§ Your objective:
Could you copy out all of the entries exactly?
Top of Source material
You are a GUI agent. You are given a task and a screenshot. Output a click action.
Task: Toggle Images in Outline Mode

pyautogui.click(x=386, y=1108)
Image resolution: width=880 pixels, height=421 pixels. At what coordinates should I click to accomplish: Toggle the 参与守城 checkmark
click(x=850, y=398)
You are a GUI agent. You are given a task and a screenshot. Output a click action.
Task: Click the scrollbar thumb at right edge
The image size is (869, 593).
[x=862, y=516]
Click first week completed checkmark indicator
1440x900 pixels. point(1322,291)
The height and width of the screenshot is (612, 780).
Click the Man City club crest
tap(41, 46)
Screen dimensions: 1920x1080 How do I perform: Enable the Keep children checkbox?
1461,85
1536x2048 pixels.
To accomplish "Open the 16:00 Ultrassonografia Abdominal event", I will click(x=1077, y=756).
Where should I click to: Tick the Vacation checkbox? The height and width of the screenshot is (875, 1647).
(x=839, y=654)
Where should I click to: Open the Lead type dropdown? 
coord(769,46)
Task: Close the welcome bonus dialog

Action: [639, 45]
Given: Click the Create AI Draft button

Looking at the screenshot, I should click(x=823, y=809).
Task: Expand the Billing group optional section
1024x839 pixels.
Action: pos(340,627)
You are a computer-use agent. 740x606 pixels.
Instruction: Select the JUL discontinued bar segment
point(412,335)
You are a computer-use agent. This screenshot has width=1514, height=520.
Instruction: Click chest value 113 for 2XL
Bottom of Source material
§ Exercise solution:
You are a GUI agent. You are given a task and a screenshot. Output a click action.
Task: Toggle Images in Outline Mode

pyautogui.click(x=386, y=1108)
Image resolution: width=880 pixels, height=421 pixels. At what coordinates should I click to accomplish: Toggle the 参与守城 checkmark
click(x=850, y=398)
You are a GUI agent. You are given a task and a screenshot. Output a click action.
Task: Click the scrollbar thumb at right edge
The image size is (869, 593).
[x=862, y=516]
Click first week completed checkmark indicator
1440x900 pixels. point(1322,291)
The height and width of the screenshot is (612, 780).
Click the Man City club crest
tap(41, 46)
Screen dimensions: 1920x1080 How do I perform: Enable the Keep children checkbox?
1461,85
1536x2048 pixels.
To accomplish "Open the 16:00 Ultrassonografia Abdominal event", I will click(x=1077, y=756).
Where should I click to: Tick the Vacation checkbox? The height and width of the screenshot is (875, 1647).
(x=839, y=654)
Where should I click to: Open the Lead type dropdown? 
coord(769,46)
Task: Close the welcome bonus dialog

Action: [639, 45]
Given: Click the Create AI Draft button

Looking at the screenshot, I should click(x=823, y=809).
Task: Expand the Billing group optional section
1024x839 pixels.
Action: pos(340,627)
You are a computer-use agent. 740x606 pixels.
Instruction: Select the JUL discontinued bar segment
point(412,335)
You are a computer-use agent. This screenshot has width=1514, height=520.
Instruction: Click chest value 113 for 2XL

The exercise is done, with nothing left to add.